*** MATERIAL TO PROCESS ***
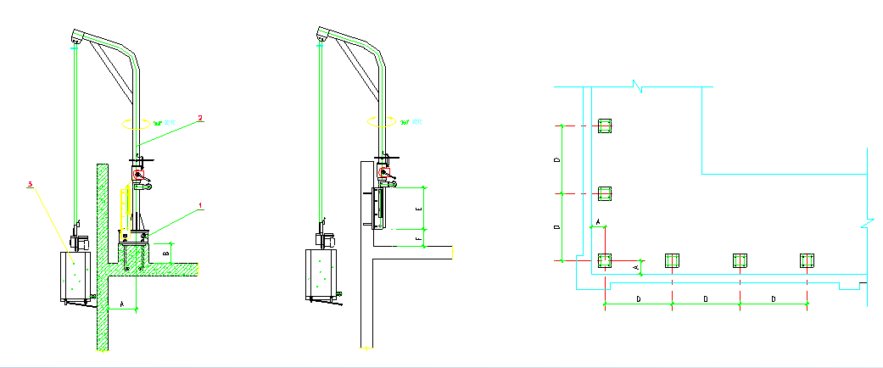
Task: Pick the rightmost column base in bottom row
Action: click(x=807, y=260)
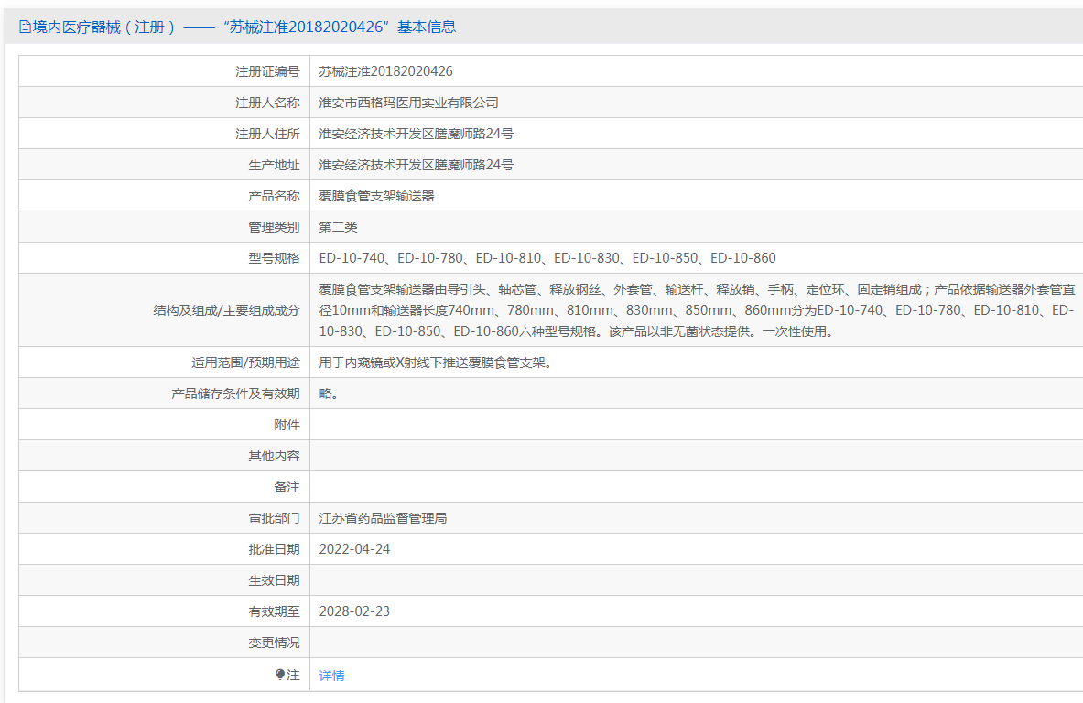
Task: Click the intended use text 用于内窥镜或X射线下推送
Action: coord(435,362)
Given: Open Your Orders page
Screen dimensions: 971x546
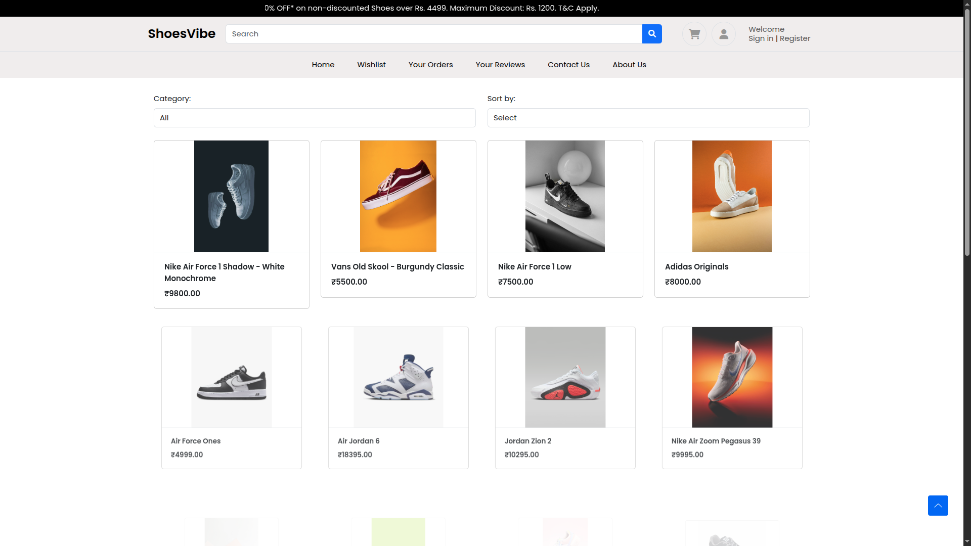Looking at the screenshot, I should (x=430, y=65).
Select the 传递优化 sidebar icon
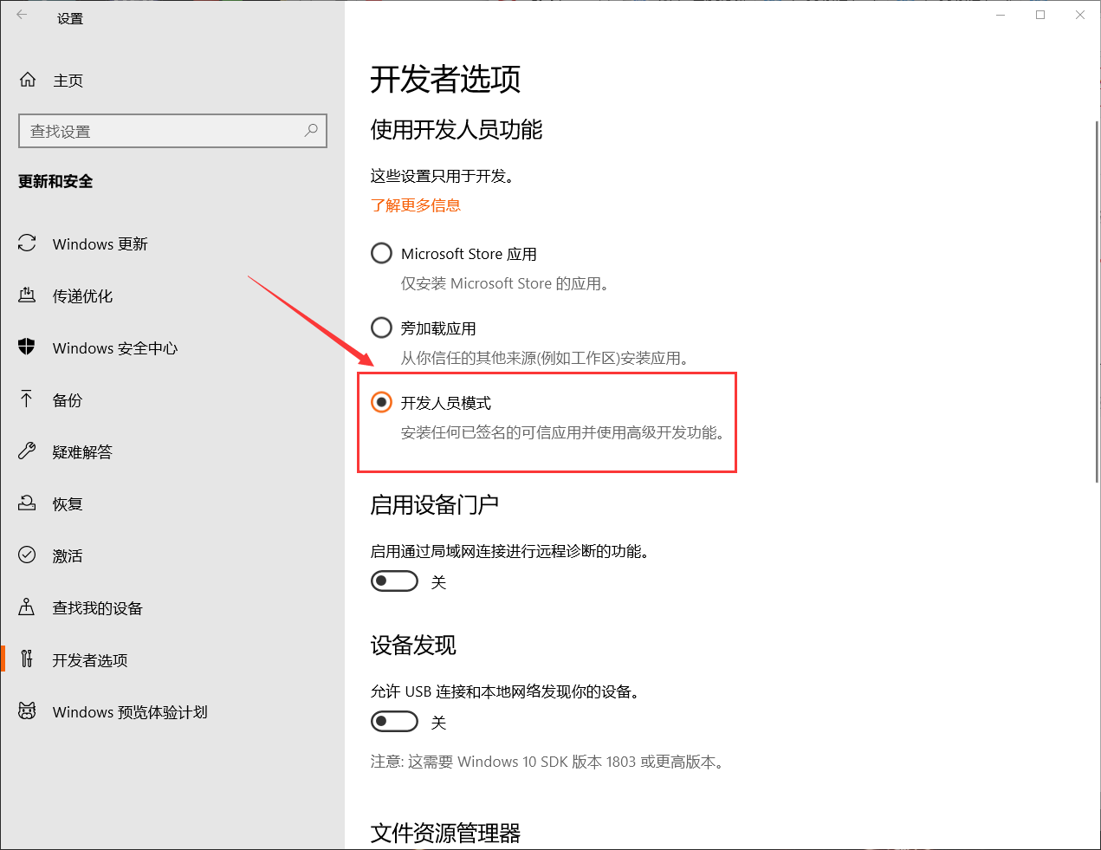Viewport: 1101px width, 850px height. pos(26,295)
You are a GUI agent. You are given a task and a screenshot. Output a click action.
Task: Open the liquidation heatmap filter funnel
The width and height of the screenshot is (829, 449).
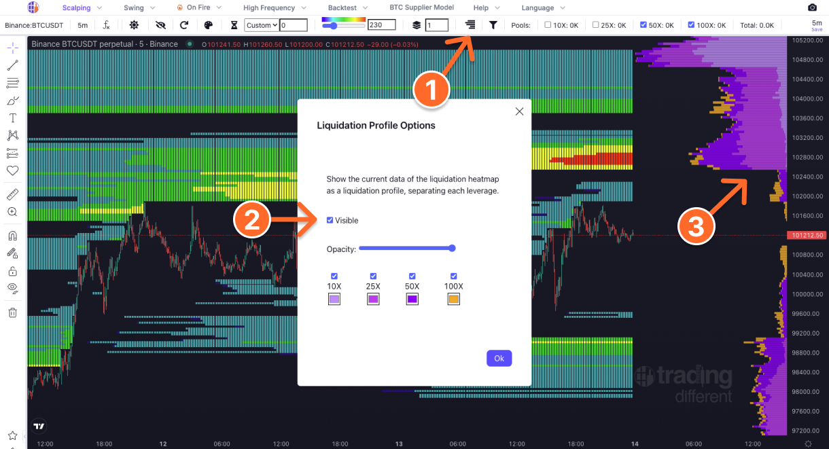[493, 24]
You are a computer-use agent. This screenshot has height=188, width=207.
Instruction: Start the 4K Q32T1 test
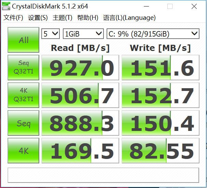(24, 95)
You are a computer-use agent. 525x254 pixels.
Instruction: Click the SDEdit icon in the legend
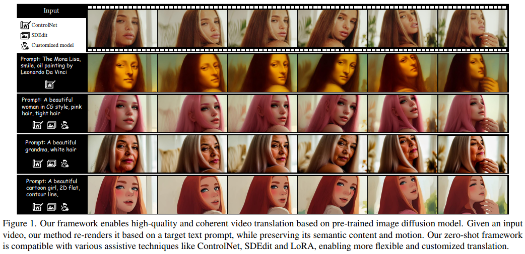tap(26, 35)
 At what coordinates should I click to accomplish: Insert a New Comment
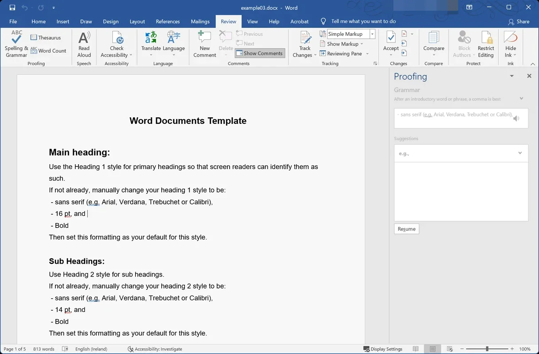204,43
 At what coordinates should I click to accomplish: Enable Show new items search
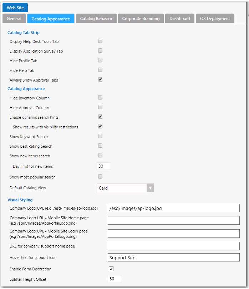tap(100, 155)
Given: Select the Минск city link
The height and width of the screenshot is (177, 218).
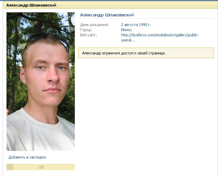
***
(WHAT YOU WILL DO):
Establish how many lines of the records contain the string "computer" and state that number without elaboration.

(RESPONSE TO THIS EXERCISE):
2